Какая путаница в понятиях! Вы благодать Божию, точно воду, стаканами хотите распределять, — туда, мол, большой стакан, сюда малый. Не то у нас: совершенно ясное и определенное понятие: благодать, сообщаемая чрез таинства — единая неделимая непосредственная сила и помощь Божия, непременно ниспосылаемая и действующая, только у недостойных к осуждению их («суд себе яст и пиет, не рассуждая, тела Господня…» [1 Кор. 11: 29]), а у достойных к спасению их и чрез них других. В этом смысле таинство резко отличается от обряда. У нас на крещенье будет водосвящение: с верою пьющий воду может исцелиться от болезни, как исцелялись от главотяжей и тени Апостольских [Деян. 19: 12]; неверующий же не получит никакой благодати от воды; она и не будет даруема пьющему святую воду, как простую. В таинстве же благодать непременно присутствует и даруется, почему и осуждение изречено пренебрегающему сим даром. — Итак, восполните учение о седьми таинствах…

— И у нас благодать сообщается во всех семи таинствах: только крещение и евхаристию мы называем более важными потому, что они всем нужны для спасения, тогда как прочие таинства не всеобщи.

— Таинство священства вы называете не всеобщим, стало быть не столь важным; но без священства разве может быть совершаема евхаристия? Не в основании ли оно самых всеобщих, и стало быть самое ли важное? — И так далее. Разговор длился более часа. В продолжение его Свит вытащил платок и стал утирать слезы, причем говорил:

— Скажи мне, православный священник или епископ, что я не имею благодати священства, я завтра же приду к Вам и попрошу принять меня.

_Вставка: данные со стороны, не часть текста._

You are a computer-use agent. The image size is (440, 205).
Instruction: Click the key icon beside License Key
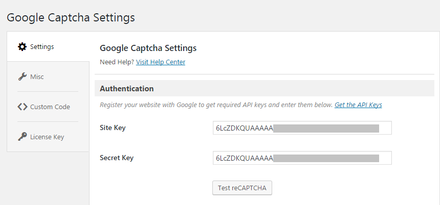pyautogui.click(x=23, y=137)
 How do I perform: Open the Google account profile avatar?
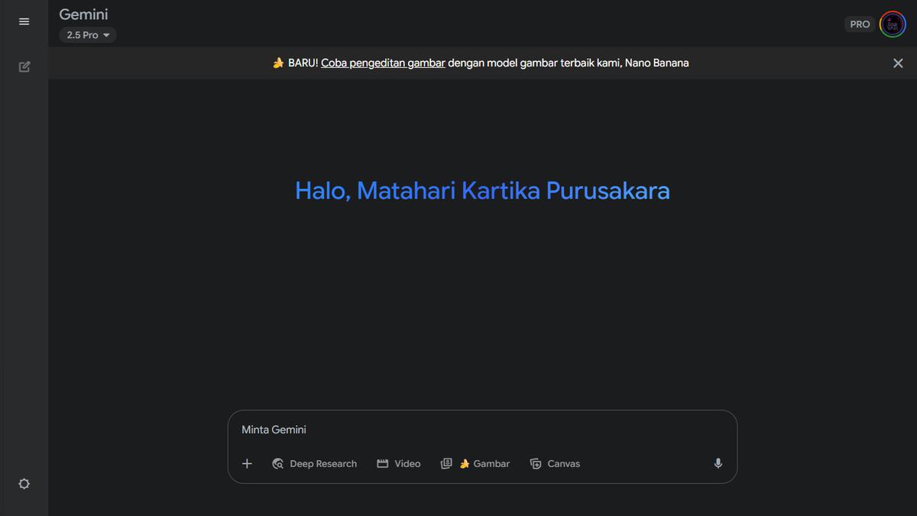(892, 24)
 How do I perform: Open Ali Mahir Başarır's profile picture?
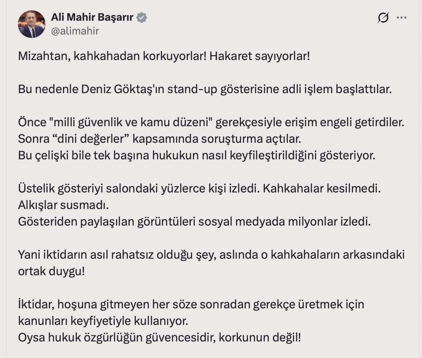point(32,24)
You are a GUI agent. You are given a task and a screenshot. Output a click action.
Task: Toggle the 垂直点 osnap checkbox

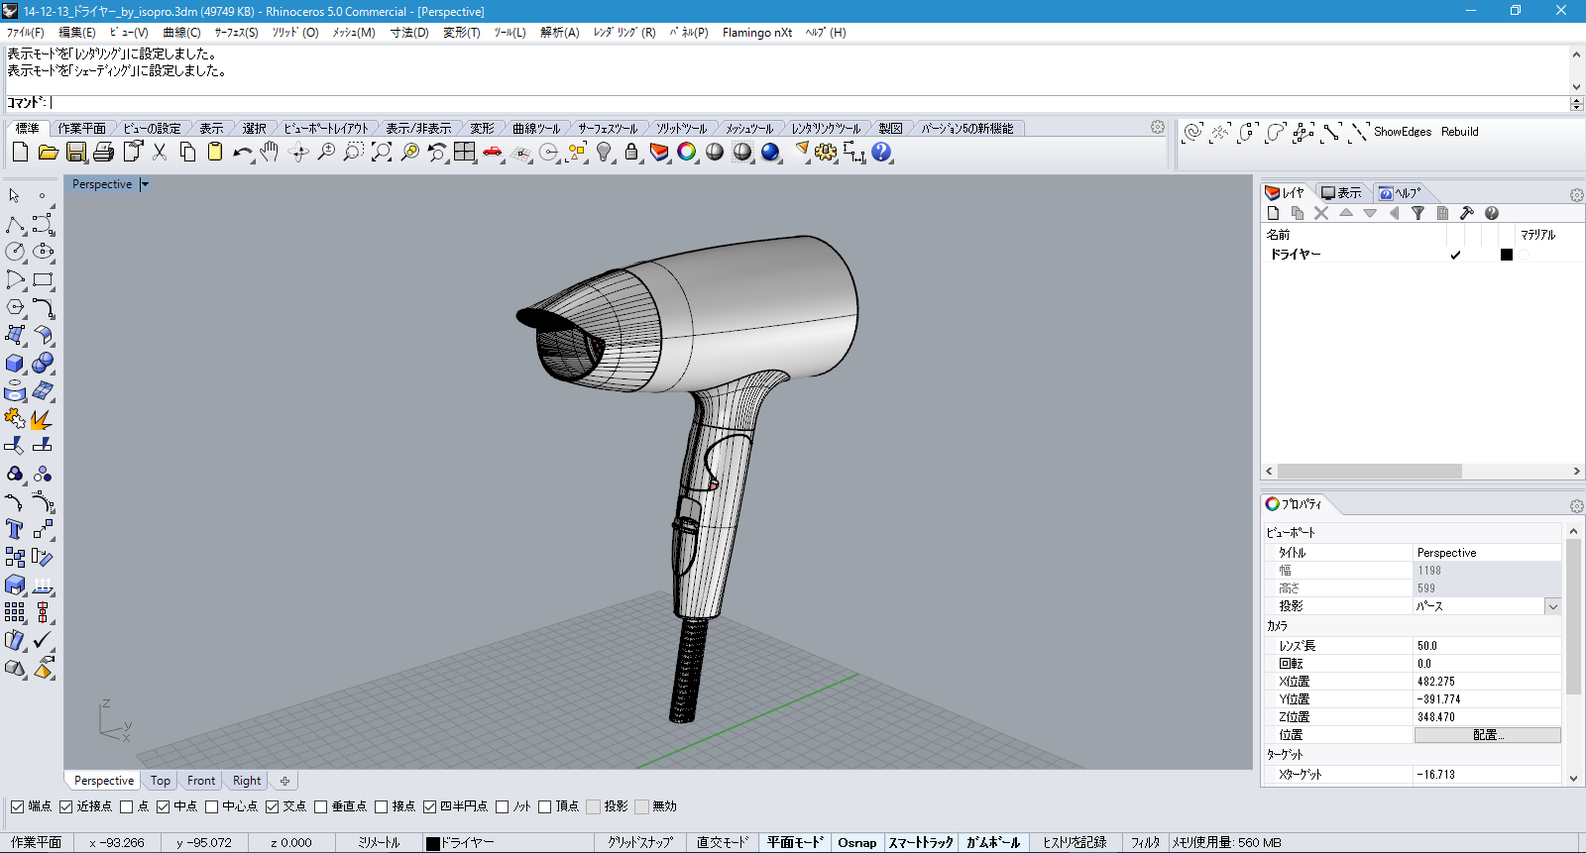[x=321, y=806]
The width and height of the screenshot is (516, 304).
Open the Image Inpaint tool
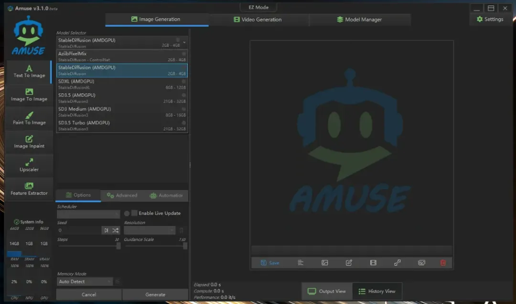coord(29,142)
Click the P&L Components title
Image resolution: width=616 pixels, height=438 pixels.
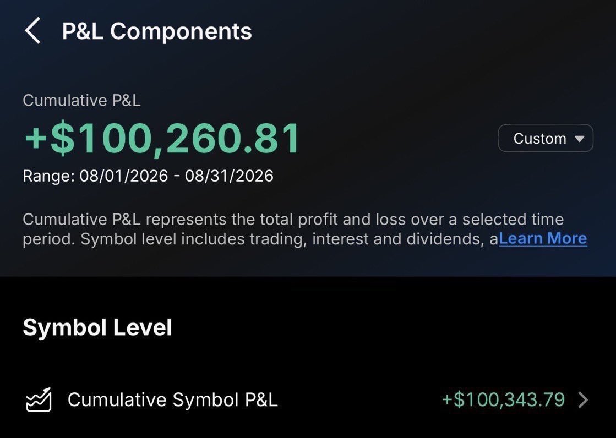tap(157, 31)
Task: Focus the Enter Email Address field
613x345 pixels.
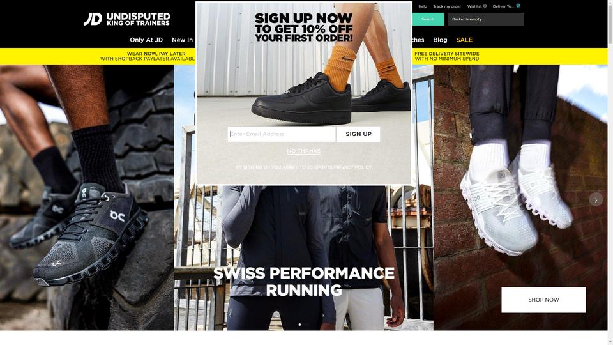Action: point(282,134)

Один из моих друзей в Америке ушел в католичество, но я удержался именно потому, что твердо убежден, что я настоящий священник; потеряй я это убеждение, я сейчас же перейду к вам.

Я удержался обратить к нему прямой зов. Если Богу угодно, благодать призовет его. Приди он завтра и скажи: примите меня в лоно вашей Церкви, конечно, я тотчас же сделаю это. Но воспользоваться тем, что человек расчувствовался, и тотчас накинуть на него сеть, — как–то уж слишком по–католически, претит душе, стало быть, не по–Божьи.